The relatively small proportion of variance in NIH EXAMINER scores explained by Freeze Frame (6.8%) suggests that the assessment captures limited aspects of the broader executive function construct. The modest shared variance highlights that most individual differences in executive function remain unexplained by Freeze Frame alone. This is not unexpected given that the NIH EXAMINER executive composite score integrates performance across multiple domains of executive function, whereas Freeze Frame is narrowly focused on a speeded version of inhibitory control. Freeze Frame may nevertheless serve as a useful, fully remote, and self-administered proxy within research or clinical screening contexts that rely on rapid evaluation. The findings reported further highlight the value of incorporating additional tasks using the same remote assessment methodology (such as those capturing other aspects of executive function like working memory) to develop a comprehensive evaluation of overall functioning.
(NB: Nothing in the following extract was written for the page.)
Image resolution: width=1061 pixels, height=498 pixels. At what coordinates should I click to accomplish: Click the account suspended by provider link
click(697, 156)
The generalizability of the study findings is constrained by the limited demographic diversity of the participant sample, which may not fully represent racial and ethnic minority groups [29]. As a result, the applicability of these findings to more diverse and lower-education populations remains uncertain, beyond preliminary evidence from a prior study involving a sample with greater racial and educational diversity [34], and warrants further investigation. Additionally, the age range of participants (65-83 years) was restricted due to the study’s inclusion criteria, potentially limiting the ability to detect associations across a broader age spectrum. Another methodological limitation pertains to the Freeze Frame assessment specifically, where 13% of threshold scores could not be converted to mean accuracy, which reduced the analytic sample to 80 and likely diminished the statistical power of the analyses and may have attenuated the magnitude of observed effects.
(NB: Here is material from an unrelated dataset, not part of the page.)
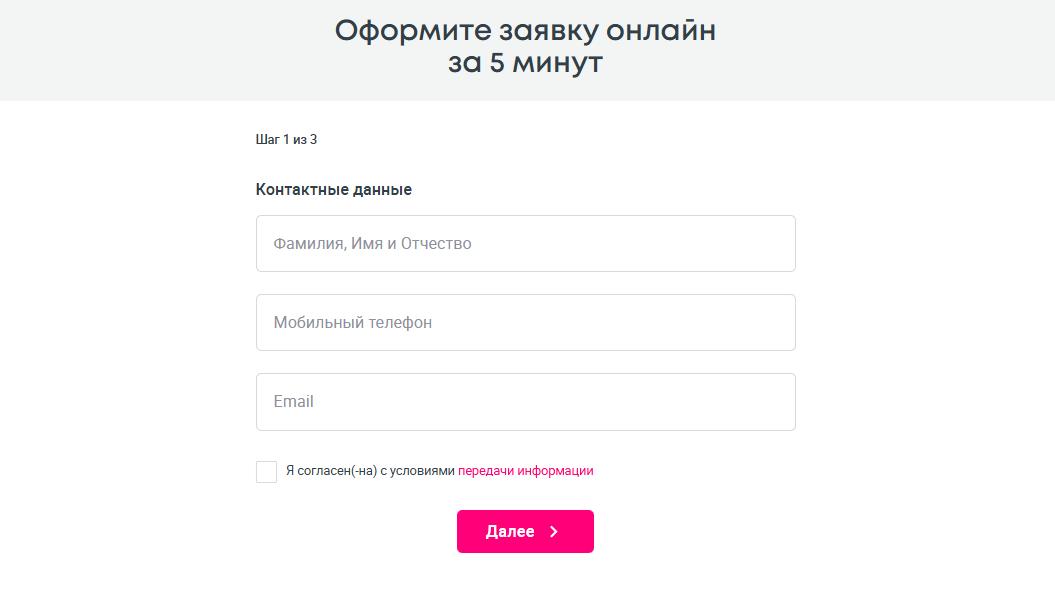The image size is (1055, 594).
Task: Click the Мобильный телефон placeholder text
Action: (352, 323)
The INHANCE study is distinguished by several methodological strengths, including a rigorous study design, the implementation of stringent inclusion criteria, and adherence to a prespecified statistical analysis plan. A key advantage of this study is the use of a computerized assessment platform, which enhances standardization, reliability, and efficiency in data collection. Furthermore, the digital nature of the assessment allows for broad scalability, making it accessible to individuals across diverse geographic and socioeconomic backgrounds who have access to an internet-enabled device. This broad accessibility supports the potential for large-scale implementation in both research and clinical settings pending further validation studies.
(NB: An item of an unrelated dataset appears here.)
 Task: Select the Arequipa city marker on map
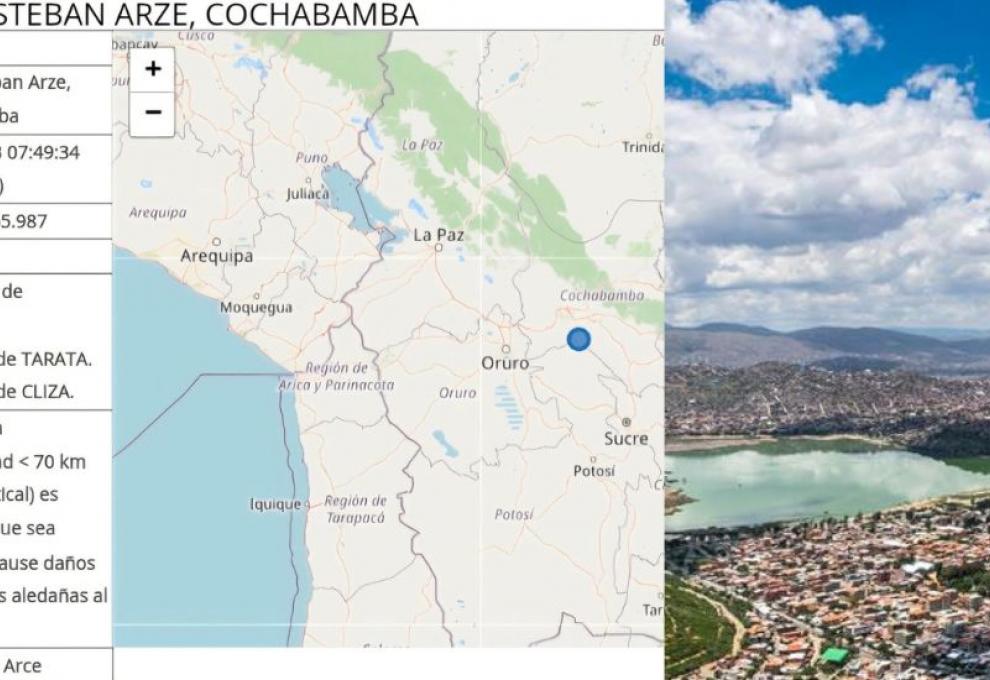217,241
Findings from this study highlight the preliminary sensitivity of Freeze Frame to evaluate higher-order cognitive abilities. Freeze Frame may serve as a scalable behavioral proxy for detecting executive function deficits in aging populations. Future research should investigate whether lower performance on this task is an early indicator of heightened risk for cognitive decline. Additionally, further studies are needed to determine the utility of Freeze Frame in clinical populations known to exhibit executive dysfunction, such as individuals with attention deficit disorder, traumatic brain injury, or mild cognitive impairment. Examining the predictive validity of Freeze Frame in relation to real-world functional decline will be critical in establishing its clinical applicability as a screening tool.